プロトコルを説明しました MinCDE 平面上の自己組織化の in vitro再構成サポート脂質二重膜、脂質二分子膜覆われて立体構造 PDMS 微細構造の棒形の例を使用します。これらの試金から貴重なデータを取得するために制御する最も重要な要因、蛋白質および膜の品質です。
蛋白質、蛋白質品質を確実に SDS-PAGE と質量分析法を使用して質量を確認する必要があります。さらに、タンパク質、水溶性いない集計データ、分析ゲルろ過や動的光散乱による検証する必要があります。ゲル濾過法は、タンパク質の集約された端数を削除する使用できます。慎重な pH 調整と追加されたヌクレオチドの質が重要なタンパク質に非調整または部分的に劣化したヌクレオチドの付加として株式や自己組織化の試金は蛋白質の活動、そのため廃止を除去するために十分です自己組織化。
蛋白質品質の横にある膜の品質は最も重要な不適切な膜形成はほとんどの場合、欠陥の自己組織化と artefactual 表面構造の起源のための原因。
初めてのプロトコルを実行している場合、人工脂質膜を含む低モル パーセントの Atto-655-ドープなど DiI 標識脂質 (0.05%) でラベル付けに便利です。

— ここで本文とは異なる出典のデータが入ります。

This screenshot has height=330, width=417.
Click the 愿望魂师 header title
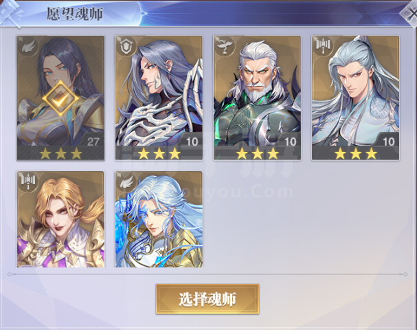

それによりプロパティおよび膜の品質は直接判断することができます。FRAP を用いた膜の流動性を評価できます。さらがいずれかのすべてでは、あまりにも多くの小胞やないの流体膜ない膜になる洗浄されている場合、直接、SLB の洗浄品質を評価 1 つできます。開いた区域により厳密な膜を洗浄して、それゆえまた、SLB の表面に付着、小胞を削除します。クリーニングと支持面と正しいサイズの親水性、対SU の均質性膜は、流体と同質の脂質を取得するための最も重要な要因それは SUV サイズとサイズ分布を使用してチェックすると便利することができます。動的光散乱します。狭い粒径分布、膜小胞を押し出すのではなく、sonicating それらをお勧めします。クリーニング coverslips、強塩基、基本的な洗剤または水で洗浄した後に直接 coverslips を使用してトリートメントなどの他の方法は、アプリケーションと脂質の混合物によって、良好な結果をもたらす可能性があります。

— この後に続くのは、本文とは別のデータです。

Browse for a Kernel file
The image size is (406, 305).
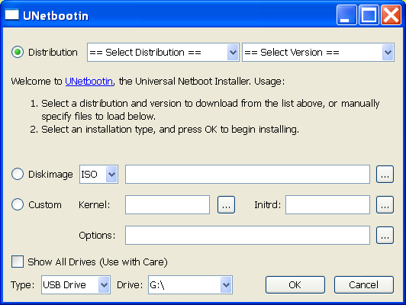(x=227, y=205)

紹介、オープンの部屋で平面のサポートされている脂質膜の in vitro再構成プロトコルの最初の半分が全反射顕微鏡30、FRAP などの光学系のアクセス可能な表面のレンダリングの利点分析6、単一粒子追跡原子間力顕微鏡26など表面プローブ技術と同様に、34。大均一領域で定義された濃度でより良い統計できます。さらに開いた区域アプローチは蛋白質の集中そしてさらにコンポーネント、それゆえシングルチャンバー20の蛋白質の集中を滴定する許可を迅速かつ簡単な追加を正確に制御できます。アッセイは、FtsZ22,35、ZipA22キメラタンパク質 FtsZ YFP MTS10,35など他の細菌 divisome のコンポーネントを追加して拡張できます。

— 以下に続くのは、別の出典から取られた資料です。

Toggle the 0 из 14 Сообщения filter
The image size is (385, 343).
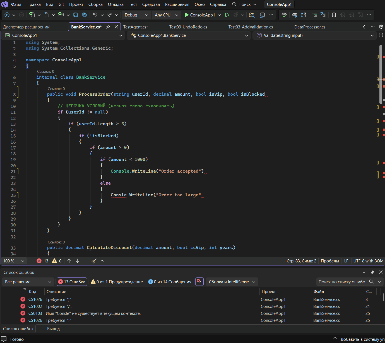click(x=170, y=282)
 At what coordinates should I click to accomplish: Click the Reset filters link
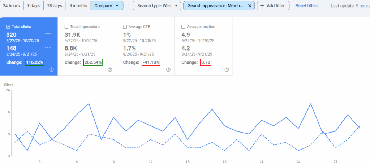tap(307, 6)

他のグループは、分システム、体外、代わりに開いた区域17,18,19使用流体セルの再構成に似たようなアプローチをとっています。フロー セル利点がある、特に完全に囲まれた 3 D 環境が必要な18、流れ17,19,23の影響または膜組成23 MinCDE のパターンには調査、または蛋白質パターンは、タンパク質制限条件19の下で観察される場合。それにもかかわらず、分子の濃度の局所制御が難しくなります。膜に強く結合するタンパク質成分、特に心、彼らの出会い18,19。私たちの経験では蛋白質は頻繁チューブ、入り江、注射器やその他のマイクロ部品に非特異的結合を展示します。したがって、ローカル蛋白質濃度入力濃度18とは異なります、またフローセル、19他の人によって観測されたさまざまな異なるタンパク質パターンの入口と出口の間膜上の結果の長さの異なります。
2 番目のプロトコルの半分は、ここで提示棒状組織脂質で覆われているパターンのサポートに開いた区域アプローチを再使用の in vitro再構成膜は、生体内の蛋白質の動作の単純な模倣にもかかわらず蛋白質濃度を正確に制御がバッファー除去のため失われます。だの波長は約 1 桁大きい体外体内より棒状 microcompartments がについて 1 つ桁違いに大きい (10 x 30 μ m) 棒状大腸菌よりもセルに注意してください。
全体的に、このプロトコルは、タンパク質濃度、バッファー組成、膜特性を含むすべての条件を正確に制御できます。3 D の構造化されたサポート使用する空間拘束、生体内の複雑なマイクロ流体装置を必要とせず動作を模倣に師事する反応。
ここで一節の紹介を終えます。